Martin P. liegt immer noch auf der Liege im Flur der Notaufnahme. Er hat keine Ahnung davon, wer seinetwegen bereits alles telefoniert hat, wer was wie umdisponieren musste. Welche anderen Patienten parallel zu seinem Fall untersucht, betreut und besprochen wurden. Wie viele Ärzte haben sich inzwischen beraten. Dreimal hat er einem Mediziner direkt gegenübergessenen. Hatte sich befragen und untersuchen lassen.

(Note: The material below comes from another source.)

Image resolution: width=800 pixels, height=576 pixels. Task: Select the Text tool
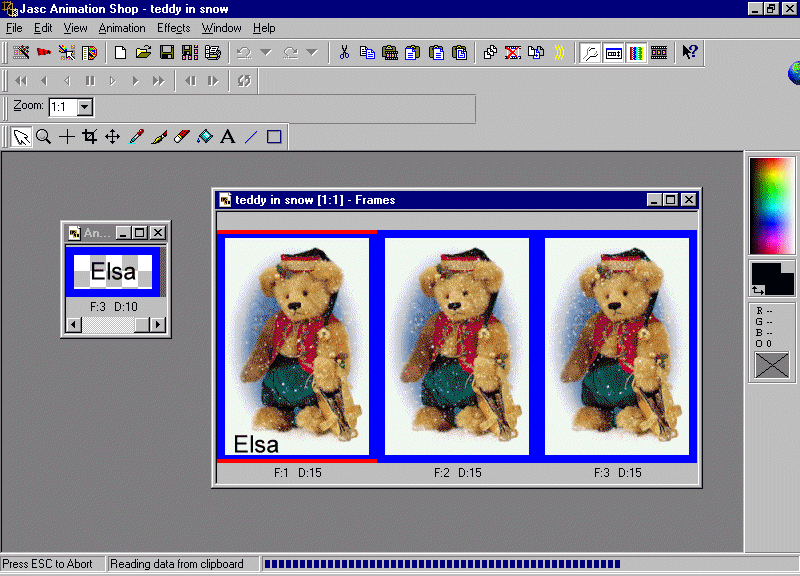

Die Auskunft über die Diagnose und die stationäre Aufnahme waren die einzigen Informationen, die Martin P. in der ganzen Zeit erhielt. Es ist gegen 19 Uhr als er von einem Pfleger in die internistische Station begleitet wird und ein Bett zugewiesen bekommt. Seine Untersuchungen indes noch nicht beendet. Später wird er noch einer Röntgendiagnostik unterzogen. Und er erfährt, dass es am nächsten Tag eine gastroenterologische Untersuchungen geben wird.

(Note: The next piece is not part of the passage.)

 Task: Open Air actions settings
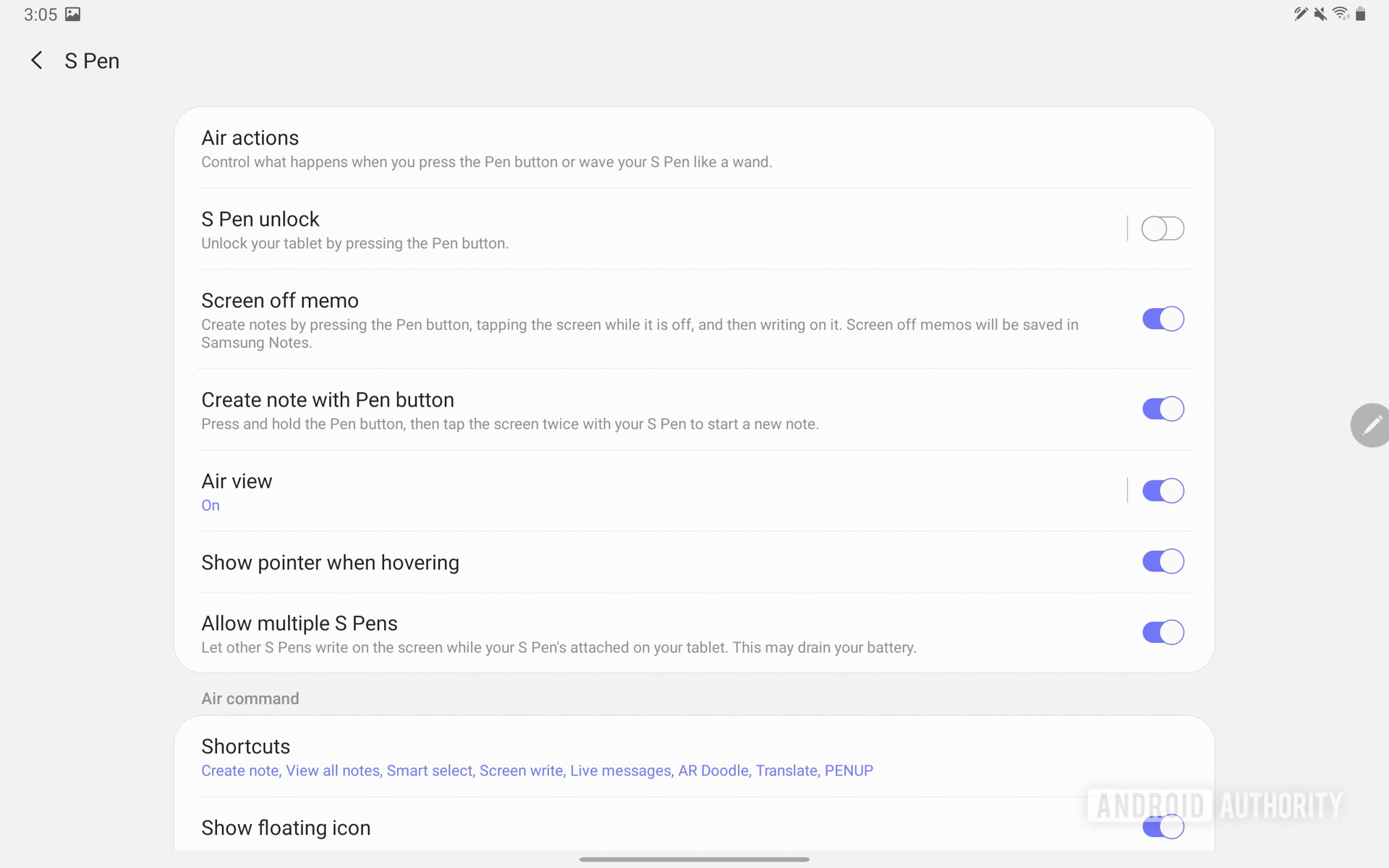[486, 149]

„Die Diagnose für jeden Notfall ist ein kompliziertes Puzzle“, sagt PD Dr. Christian Hohenstein, Chefarzt der Zentralen Notaufnahme des Magdeburger Universitätsklinikums. Rückenschmerzen können ihre Ursache im Magen haben. Schmerzen in der Schulter vielleicht auf einen Herzinfarkt hindeuten. Patienten hätten eigentlich immer das Gefühl, dass die Notaufnahme schlecht läuft. Dieser Eindruck lässt sich in Stoßzeiten nicht vermeiden. „Wir könnten hier gern 20 Leute mehr haben, aber das bezahlt uns die Gesellschaft nicht“, erklärt Dr. Hohenstein. Aktuell ist die Notaufnahme mit einem Oberarzt als Chef, einer Oberärztin und zehn weiteren Ärzten ausgestattet. Zwei Ärzte von der Unfallchirurgie kommen noch dazu. Alle anderen Ärzte sind in den entsprechenden Fachkliniken und können bei Bedarf gerufen werden. Allerdings muss für deren Konsultation schon eine eingegrenzte Diagnose feststehen Außerdem arbeiten 25 Schwestern und Pfleger,  fünf in der Frühschicht, sechs am Nachmittag und vier nachts. Selbst, wenn der größte Teil der Patienten am selben Tag wieder nach Hause geschickt werden kann, haben sie häufig vier Stunden in der Notambulanz zugebracht. Manchmal müssen Werte nach drei Stunden wieder überprüft werden, bevor eine abschließende ärztliche Entscheidung gefällt wird. Notaufnahmen sind manchmal wegen der zahlenmäßigen Inanspruchnahme nicht mehr angemessen arbeitsfähig. Dr. Christian Hohenstein will künftig in der Magdeburger Notaufnahme umsteuern. Er möchte, dass eine Notfallpraxis vorgeschaltet wird, in der für jeden Patienten innerhalb von fünf bis zehn Minuten eine medizinische Ersteinschätzung erfolgt, ob derjenige tatsächlich ein klinischer Notfall ist oder ob die Weiterbehandlung in einer ambulanten Praxis möglich ist.